Mr Laws was the risk and loss prevention investigator for Game, with responsibility for approximately 100 of its stores based in the north of England. All the stores had Twitter accounts which they used as tools for marketing and communications. Some time prior to July 2012 Mr Laws started his own, personal Twitter account and began to follow the stores for which he had responsibility in order to monitor inappropriate or unacceptable activity by other employees.

He was then suspended in July 2013 for having “posted a significant number of offensive, threatening and obscene Tweets” on his Twitter account. As these were “in the public domain and therefore able to be viewed by anyone on Twitter, including Game employees in stores that follow you or that you follow”, he was summarily dismissed for gross misconduct on 29 July 2013. He subsequently brought a claim of unfair dismissal.

Tribunal decision

The employment tribunal judge concluded that the decision to dismiss Mr Laws did not fall within the band of reasonable responses. Firstly, Mr Laws had registered on Twitter mainly to communicate with acquaintances outside work, using his own mobile phone. Secondly, he only tweeted offensive material in his own time, not work time. Thirdly, although he did not dispute that some of the tweets were offensive, he was able to provide explanations for at least some of them.

Although customers or other employees were not privy to these explanations, equally Game could not show that any of them had accessed his Twitter feed other than the manager who reported him. In addition, Game’s disciplinary policy did not state that offensive or inappropriate use of social media in private time could be treated as gross misconduct. He therefore upheld Mr Laws’ claim and Game appealed.

EAT decision

Accepting that a balance has to be drawn between the desire of employers to minimise the possibility of risk to their reputation from social media and employees’ right of freedom of expression, the EAT held that the tribunal had failed to address whether this was, in reality, a case of private usage.

For starters, Mr Laws could have created two separate accounts - one for following the stores and the other for purely private use - but had not done so. Nor did he make any attempt to use the restriction settings on his account. In addition, the tribunal judge himself had found that about 65 of the stores were following Mr Laws’ account and would therefore have seen the tweets he sent out. Likewise, any customers who had picked up on his account.

The employment judge’s conclusion that there was only a “theoretical risk” that a member of the public or a member of staff might be offended by the tweets was contradicted by his own finding that a store manager felt sufficiently strongly about the tweets to take the matter further.

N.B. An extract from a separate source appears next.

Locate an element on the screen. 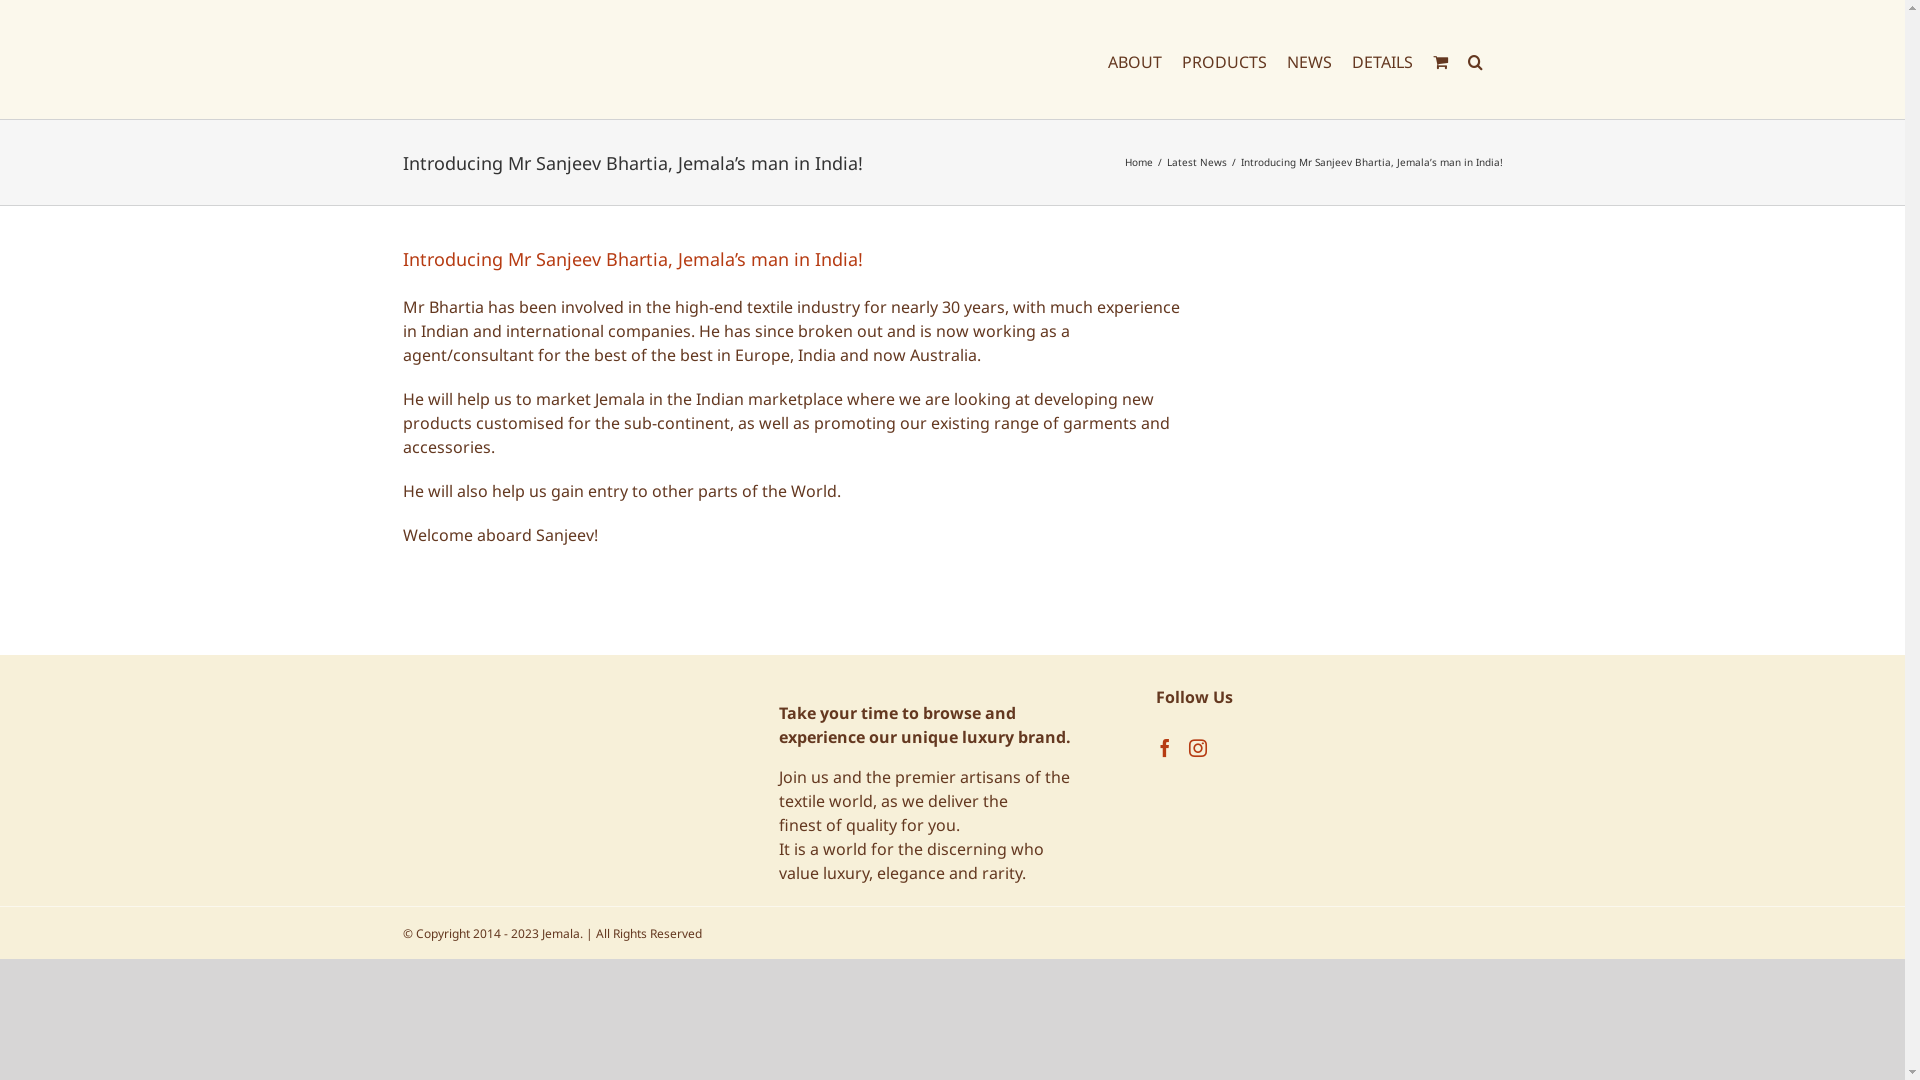 This screenshot has height=1080, width=1920. ABOUT is located at coordinates (1135, 60).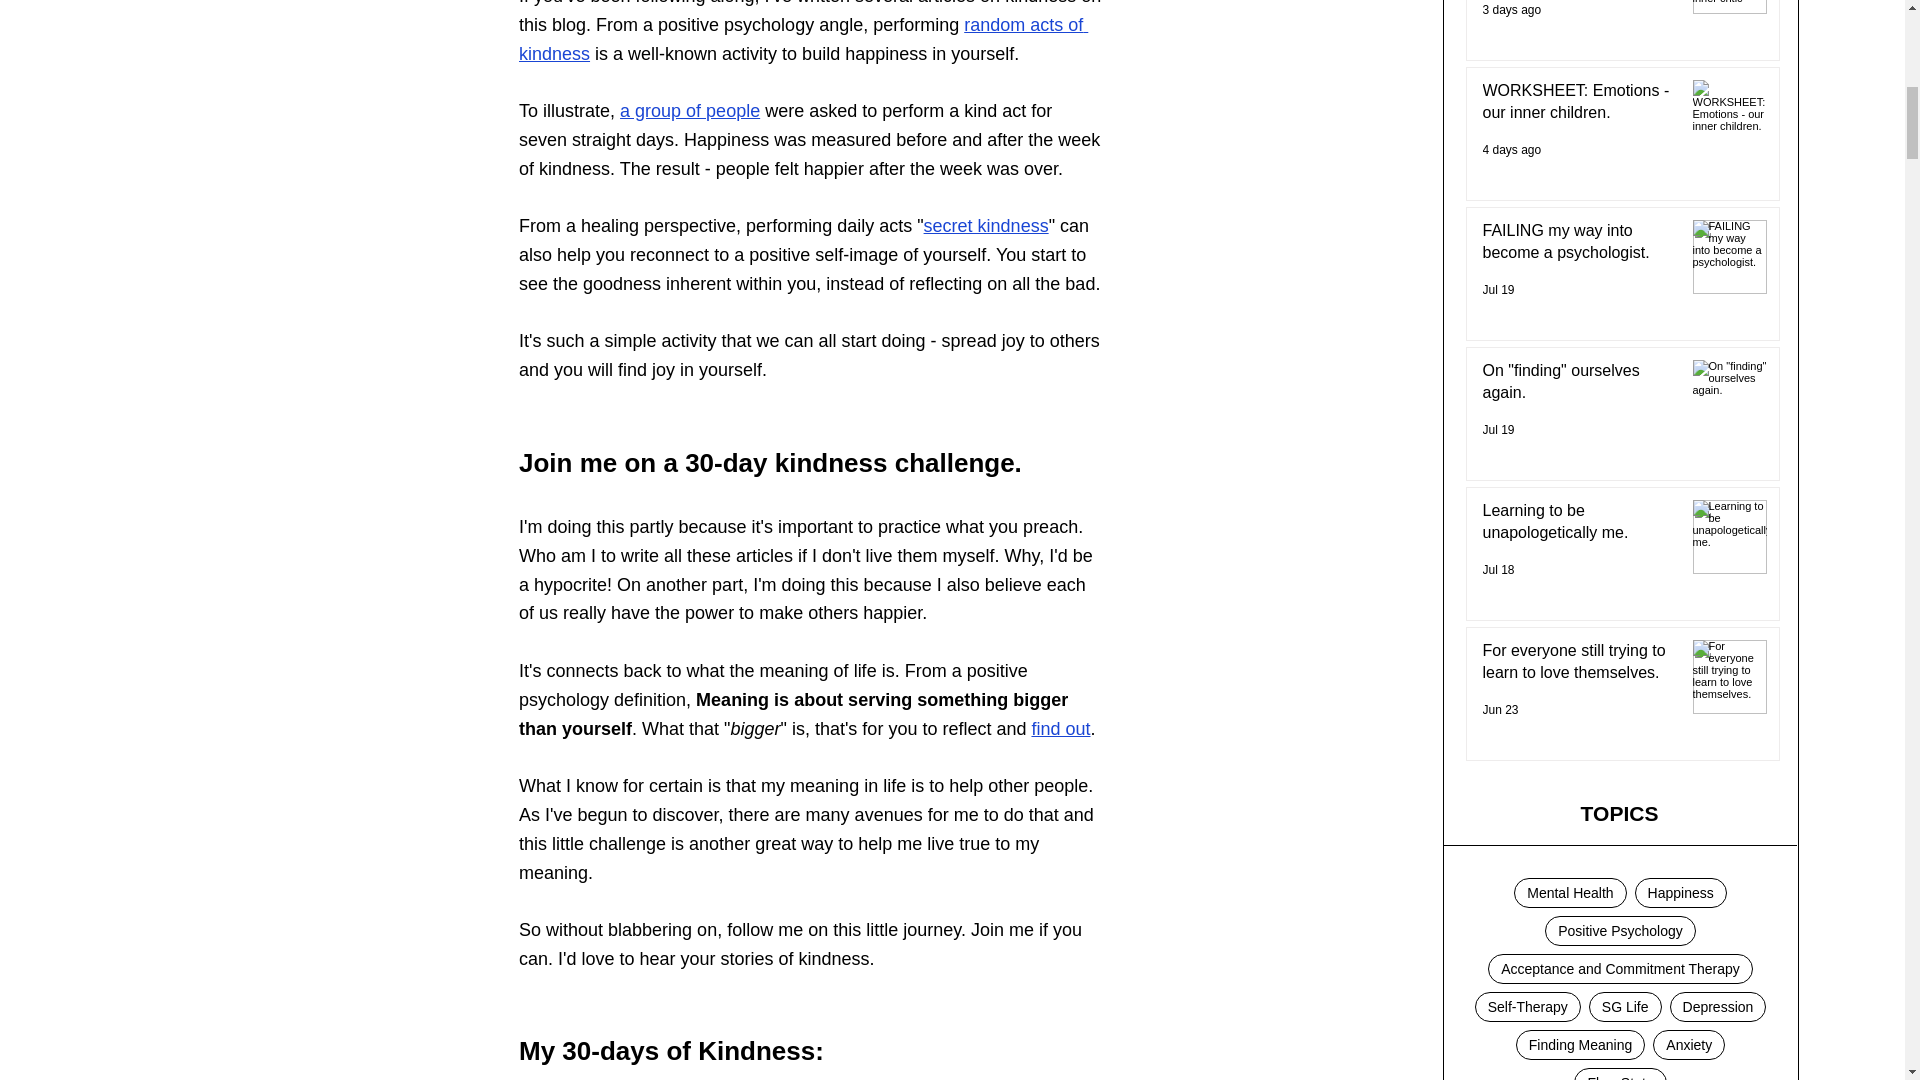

Finally, the judge’s conclusion that Mr Laws had not posted anything derogatory about his employer was perverse, given that he was following 100 Game stores and 65 were following him. The issue was not whether the material was derogatory about Game, but whether it was, by its very nature, offensive and might be contrary to its harassment policy.

It therefore held that the decision should be remitted to be re-heard by a different judge.